It is like some kind of pissing contest of appendage length contest when CPU is just one component of user experience. Go ahead and enjoy your Alderlake system on Windows and I will enjoy my MBP with one of the best screens I have ever seen on a Laptop with equally good speakers. A great chassis design that most Windows laptops can only dream of. One of the largest battery's available on a laptop with equally good performance to battery life ratio. Then there is MacOS which I prefer to Windows. I like Windows too. In fact I run almost every OS available. I have a Chromebook with Ryzen 7 and 16gb ram, I have a nice Surface Laptop 4 with AMD system that I absolutely love and got super cheap, I run Linux on an older HP Laptop, and I have a MBP 16" with M1 Max.

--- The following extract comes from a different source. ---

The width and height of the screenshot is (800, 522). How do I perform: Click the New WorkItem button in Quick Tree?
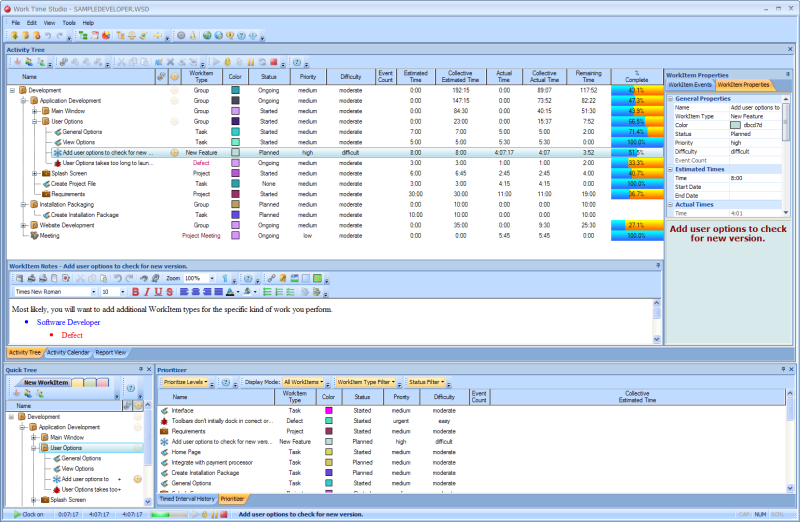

It is fun to use multiple hardware and software configs and if you are always chasing the fastest and best hardware you are always going to be playing a losing game. Hardware changes fast and in 3 years what was fastest today is outclassed by middle of the road newer hardware. So stop with M1 beat by XYZ. These are the fastest and best chips ever in a MacBook and embarrass the Intel hardware they replace. They are not always going to be the fastest in the world but they are the fastest you can get in a Mac and are seriously great machines.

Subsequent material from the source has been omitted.